Problem to solve
Print exactly the lines below between the line holding "Click the Name column header" and the line holding "Task: View Ecological Health Scores", inclusive, and nothing more.

Dataset content

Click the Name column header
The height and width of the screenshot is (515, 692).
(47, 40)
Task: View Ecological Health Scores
* * *
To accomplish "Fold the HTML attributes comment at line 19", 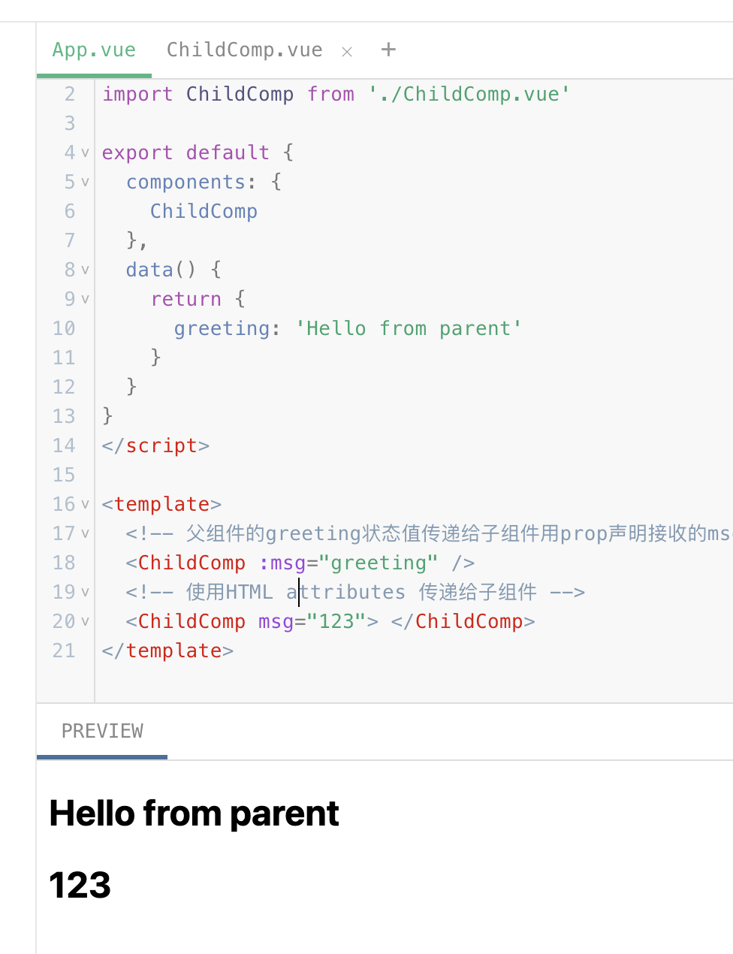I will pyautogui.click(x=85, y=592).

Result for this exercise
Click the Name column header
The height and width of the screenshot is (515, 692).
(47, 40)
Task: View Ecological Health Scores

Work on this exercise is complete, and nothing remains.